筋萎縮性側索硬化症患者の介護記録――踏み切った在宅介護

「地味、地味、地味!」の のどかな山中病院

(八)お帰りなさい、ホームレス

夫はとみると、顔にはほんのりと朱がさし、洗った髪もキラリと光るほどにさっぱりとした、清々しい顔に仕上がっておりました。ホームレスの名付け親に是非見せたいと思いました。

こうして夫の初めての基幹病院以外でのレスパイト入院は、無事に終了となりました。その時が来ました。いろいろとお世話様になりました。

刻刻と、刻刻と

平成二十八年三月二十一日、夫はこのところ四、六時中うつらうつらと傾眠傾向にあり、時折薄目を開けるのですが、婿も娘も私もそばにいることを確認すると、またうつらうつらの世界に戻っていきます。

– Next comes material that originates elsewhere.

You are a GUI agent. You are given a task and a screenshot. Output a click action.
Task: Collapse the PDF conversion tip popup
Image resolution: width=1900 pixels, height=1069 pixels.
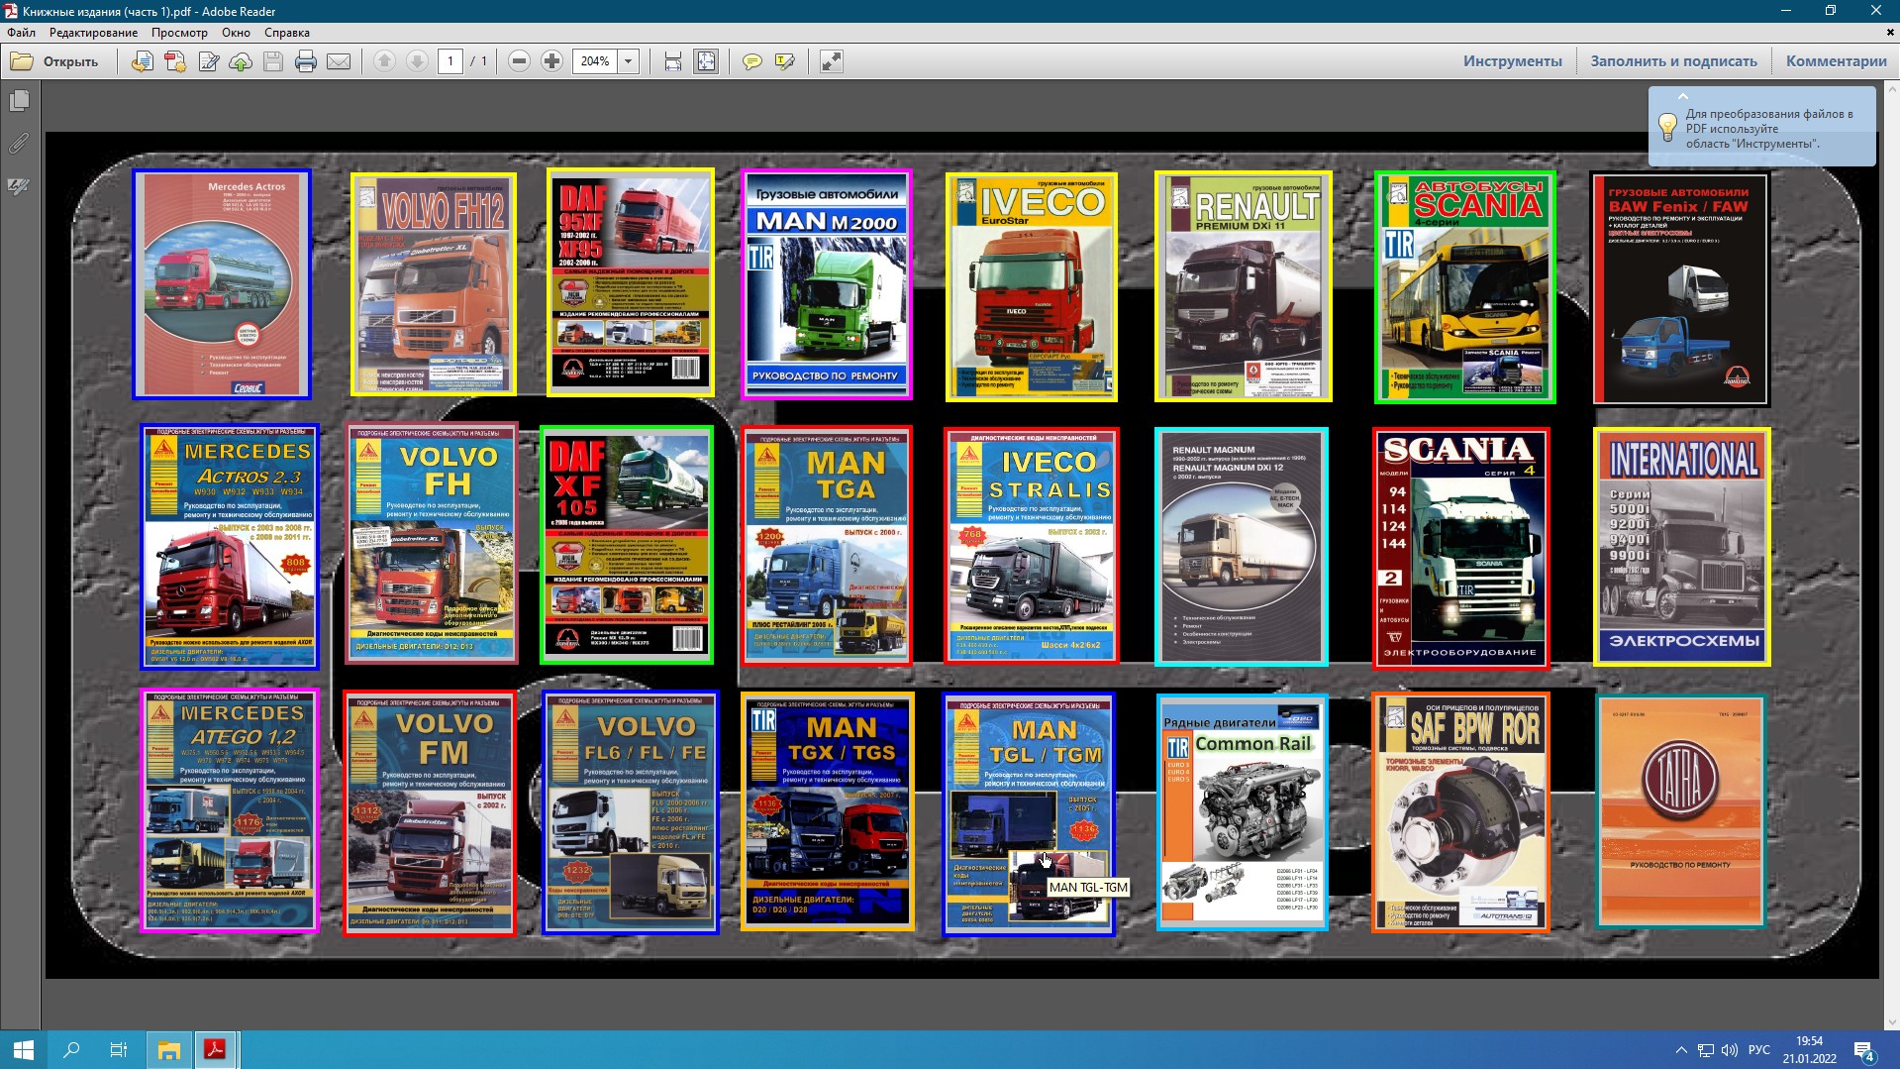click(x=1682, y=96)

私の退院を待っていたかのように、旅立ちの時が近づいてきたのが素人のわれわれ家族にもはっきりと判るようになってきました。

枕頭に控え、少しの変化も見逃すまいと堅く心に決めているのですが、時間ばかりが虚しく通り過ぎていくようで、何もできない不甲斐無さ、悔しさを禁じ得ません。

この間看護師さんたちが代わる代わる来られ、それぞれに思い思いの声をかけてくださっているのですが、本人にどこまで聞こえているのかと思うと砂を噛む思いです。

病院側のご配慮により今晩は特別に娘一人を泊めていただけることになったのです。婿と私は、後ろ髪を引かれる思いで病院を後にしました。

婿は今までにもこういうことが何回もあったことなので、このところも乗り切れるのではないか。桜の便りもあちこちで聞かれるので、寒さを越え得た力で、保ち直せるのではないかと思うと言うのです。